- Data extracts
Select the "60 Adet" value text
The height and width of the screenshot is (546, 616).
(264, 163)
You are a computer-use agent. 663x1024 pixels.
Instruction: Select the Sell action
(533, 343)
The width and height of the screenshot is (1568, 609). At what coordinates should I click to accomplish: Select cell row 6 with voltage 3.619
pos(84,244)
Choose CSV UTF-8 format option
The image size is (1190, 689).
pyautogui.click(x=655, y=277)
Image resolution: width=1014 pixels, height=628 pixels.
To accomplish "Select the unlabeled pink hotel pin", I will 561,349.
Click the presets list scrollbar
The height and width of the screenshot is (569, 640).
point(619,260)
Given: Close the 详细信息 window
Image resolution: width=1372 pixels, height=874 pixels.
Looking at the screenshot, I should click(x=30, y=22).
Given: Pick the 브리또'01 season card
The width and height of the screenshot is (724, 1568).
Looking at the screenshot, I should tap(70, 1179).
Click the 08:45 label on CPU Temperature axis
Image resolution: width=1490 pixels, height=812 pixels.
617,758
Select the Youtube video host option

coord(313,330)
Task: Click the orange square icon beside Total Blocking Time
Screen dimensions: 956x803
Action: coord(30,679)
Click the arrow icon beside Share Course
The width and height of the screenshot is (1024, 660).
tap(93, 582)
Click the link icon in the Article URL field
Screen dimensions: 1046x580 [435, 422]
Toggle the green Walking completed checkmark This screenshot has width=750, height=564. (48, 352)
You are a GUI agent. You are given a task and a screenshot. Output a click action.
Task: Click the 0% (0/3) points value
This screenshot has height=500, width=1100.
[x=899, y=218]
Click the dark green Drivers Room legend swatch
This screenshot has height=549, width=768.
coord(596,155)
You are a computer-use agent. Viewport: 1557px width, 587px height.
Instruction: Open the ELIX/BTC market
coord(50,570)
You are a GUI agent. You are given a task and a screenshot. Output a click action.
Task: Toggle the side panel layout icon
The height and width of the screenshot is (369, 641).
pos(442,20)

- Your goal
Would you please transcribe the records above in full and exactly?

- Exercise answer
Select the "60 Adet" value text
The height and width of the screenshot is (546, 616).
(264, 163)
You are a computer-use agent. 663x1024 pixels.
Instruction: Select the Sell action
(533, 343)
The width and height of the screenshot is (1568, 609). At what coordinates should I click to accomplish: Select cell row 6 with voltage 3.619
pos(84,244)
Choose CSV UTF-8 format option
The image size is (1190, 689).
pyautogui.click(x=655, y=277)
Image resolution: width=1014 pixels, height=628 pixels.
To accomplish "Select the unlabeled pink hotel pin", I will 561,349.
Click the presets list scrollbar
The height and width of the screenshot is (569, 640).
point(619,260)
Given: Close the 详细信息 window
Image resolution: width=1372 pixels, height=874 pixels.
Looking at the screenshot, I should click(x=30, y=22).
Given: Pick the 브리또'01 season card
The width and height of the screenshot is (724, 1568).
Looking at the screenshot, I should tap(70, 1179).
Click the 08:45 label on CPU Temperature axis
Image resolution: width=1490 pixels, height=812 pixels.
617,758
Select the Youtube video host option

coord(313,330)
Task: Click the orange square icon beside Total Blocking Time
Screen dimensions: 956x803
Action: coord(30,679)
Click the arrow icon beside Share Course
The width and height of the screenshot is (1024, 660).
tap(93, 582)
Click the link icon in the Article URL field
Screen dimensions: 1046x580 [435, 422]
Toggle the green Walking completed checkmark This screenshot has width=750, height=564. (48, 352)
You are a GUI agent. You are given a task and a screenshot. Output a click action.
Task: Click the 0% (0/3) points value
This screenshot has height=500, width=1100.
[x=899, y=218]
Click the dark green Drivers Room legend swatch
This screenshot has height=549, width=768.
coord(596,155)
You are a computer-use agent. Viewport: 1557px width, 587px height.
Instruction: Open the ELIX/BTC market
coord(50,570)
You are a GUI agent. You are given a task and a screenshot. Output a click action.
Task: Toggle the side panel layout icon
The height and width of the screenshot is (369, 641).
pos(442,20)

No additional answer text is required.